----- TEXTE DE LECTURE -----
LES CARACTÉRISTIQUES ET LE FONCTIONNEMENT DES LRA

LES CARACTÉRISTIQUES MATÉRIELLES DE L'ÉQUIPEMENT

1- Des locaux qui ne sont pas toujours conformes aux normes

La plupart des LRA peuvent se classer sur le plan matériel en deux grandes catégories. Certains sont des pièces de garde-à-vue situées au sein d'un local de police et modifiées par quelques travaux, voire dont la porte est simplement laissée ouverte pour accéder à un local polyvalent lui-même surveillé et fermé (ex : Auxerre 17 ( * ) , et parmi les LRA visités, St Georges de l'Oyapock, Poitiers, Bastia). D'autres sont des installations qui s'apparentent à des CRA, mais qui, pour des raisons de non respect de certaines normes, sont répertoriées en tant que LRA (parmi les LRA visités, Cercottes et Nanterre).

Depuis la fermeture de la chambre femme à Bastia, les LRA visités sont prévus pour des personnes de même sexe, généralement des hommes.

§ A St Georges, le LRA, tout récent, est constitué de trois salles de type garde-à-vue (6 places) qui peuvent communiquer entre elles (cf. infra). Ce LRA est conforme aux normes de l'article R. 553-6 du Ceseda, y compris avec l'existence d'un téléphone dans les locaux eux-mêmes et donc directement accessible.
----- DONNÉES ENREGISTRÉES -----
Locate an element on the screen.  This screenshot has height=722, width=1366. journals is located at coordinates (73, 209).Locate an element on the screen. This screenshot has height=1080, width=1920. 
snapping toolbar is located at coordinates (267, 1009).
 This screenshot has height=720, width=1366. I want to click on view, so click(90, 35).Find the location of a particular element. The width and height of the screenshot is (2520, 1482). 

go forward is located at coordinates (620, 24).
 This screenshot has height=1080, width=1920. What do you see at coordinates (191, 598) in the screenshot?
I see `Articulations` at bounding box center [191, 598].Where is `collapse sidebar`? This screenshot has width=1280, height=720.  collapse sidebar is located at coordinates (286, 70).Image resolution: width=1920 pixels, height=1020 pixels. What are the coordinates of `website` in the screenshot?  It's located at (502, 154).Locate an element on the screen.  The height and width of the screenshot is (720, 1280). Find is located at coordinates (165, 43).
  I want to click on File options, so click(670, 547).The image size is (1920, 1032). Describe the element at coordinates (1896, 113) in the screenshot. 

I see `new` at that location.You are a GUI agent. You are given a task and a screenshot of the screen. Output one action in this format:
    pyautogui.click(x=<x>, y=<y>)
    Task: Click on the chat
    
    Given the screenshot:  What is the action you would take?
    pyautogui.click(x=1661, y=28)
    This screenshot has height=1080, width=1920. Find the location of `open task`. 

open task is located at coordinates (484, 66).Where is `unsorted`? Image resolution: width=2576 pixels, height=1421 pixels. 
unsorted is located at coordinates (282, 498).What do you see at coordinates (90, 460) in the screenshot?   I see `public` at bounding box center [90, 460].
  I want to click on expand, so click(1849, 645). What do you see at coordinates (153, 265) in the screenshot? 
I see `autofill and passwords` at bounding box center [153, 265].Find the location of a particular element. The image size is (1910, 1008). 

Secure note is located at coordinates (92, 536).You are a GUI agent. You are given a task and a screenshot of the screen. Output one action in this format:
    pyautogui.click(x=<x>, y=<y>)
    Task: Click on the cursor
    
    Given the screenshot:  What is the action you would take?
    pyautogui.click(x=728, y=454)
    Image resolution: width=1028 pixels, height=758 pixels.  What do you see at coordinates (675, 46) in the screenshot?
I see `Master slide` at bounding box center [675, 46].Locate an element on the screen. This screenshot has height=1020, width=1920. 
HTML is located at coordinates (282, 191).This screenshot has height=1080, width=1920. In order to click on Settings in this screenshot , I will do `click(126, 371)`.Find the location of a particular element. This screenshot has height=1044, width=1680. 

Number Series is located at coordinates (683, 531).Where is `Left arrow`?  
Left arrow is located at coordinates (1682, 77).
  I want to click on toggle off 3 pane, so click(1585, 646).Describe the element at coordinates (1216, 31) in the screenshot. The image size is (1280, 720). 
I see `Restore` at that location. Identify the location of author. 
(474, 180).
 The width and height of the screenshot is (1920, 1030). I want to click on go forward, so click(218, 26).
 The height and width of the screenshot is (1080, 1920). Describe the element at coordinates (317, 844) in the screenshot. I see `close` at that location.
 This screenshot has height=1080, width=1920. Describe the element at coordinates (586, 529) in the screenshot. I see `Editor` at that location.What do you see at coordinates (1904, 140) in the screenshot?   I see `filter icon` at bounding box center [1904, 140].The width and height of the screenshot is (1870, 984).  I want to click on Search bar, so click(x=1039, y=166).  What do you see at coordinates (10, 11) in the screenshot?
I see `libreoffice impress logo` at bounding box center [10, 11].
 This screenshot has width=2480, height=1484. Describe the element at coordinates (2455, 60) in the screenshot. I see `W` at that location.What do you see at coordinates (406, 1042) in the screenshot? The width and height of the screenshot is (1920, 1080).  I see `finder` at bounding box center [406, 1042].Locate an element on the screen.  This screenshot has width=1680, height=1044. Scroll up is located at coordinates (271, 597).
-----
◆ **CONSIGNE**: Selon le texte sur les LRA, quels sont tous les LRA cités comme faisant partie des LRA visités ?

◆ **RÉPONSE**: St Georges de l'Oyapock, Poitiers, Bastia, Cercottes, Nanterre